I didn’t remember marking it.

Yet I immediately recognized the pressure I had felt when reading it.

That would be normal.

The strange thing is something else.

The sentence was on a page I would swear I had never read.

I stared at the book for several minutes.

Then closed it.

Opened it again.

The mark was still there.

I don’t know what disturbs me more.

That I forgot reading it.

Or that part of me seems to remember it perfectly.

Today I tried to step away from all of this.

I went outside.

Walked.

Talked to people.

Did normal things.

But when I came home I looked directly at the desk.

Without thinking.

Searching for the small white mark.

It was still there.

The room was still the same.

The chair was still the same.

The lamp was still the same.

The only difference was the feeling that something had been waiting for me for far too long.
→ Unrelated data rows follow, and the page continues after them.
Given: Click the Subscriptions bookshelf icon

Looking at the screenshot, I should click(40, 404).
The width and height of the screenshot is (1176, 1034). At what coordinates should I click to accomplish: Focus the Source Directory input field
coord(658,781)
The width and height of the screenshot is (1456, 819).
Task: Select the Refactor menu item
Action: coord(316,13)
And I’m no longer sure whether that waiting exists in the future.

Or in the past.

A few minutes ago I placed my hand on the desk.

Directly over the mark.

I wanted to check something.

I don’t know what.

The surface was cold.

Completely ordinary.

But for a second I had the impression that my hand had been there before.

Long before.

As if I were repeating a gesture.

As if curiosity were not a direction.

But a memory.

And now I can’t stop looking at that mark.

Because I’m starting to suspect it never appeared.

What appeared was the memory of having seen it.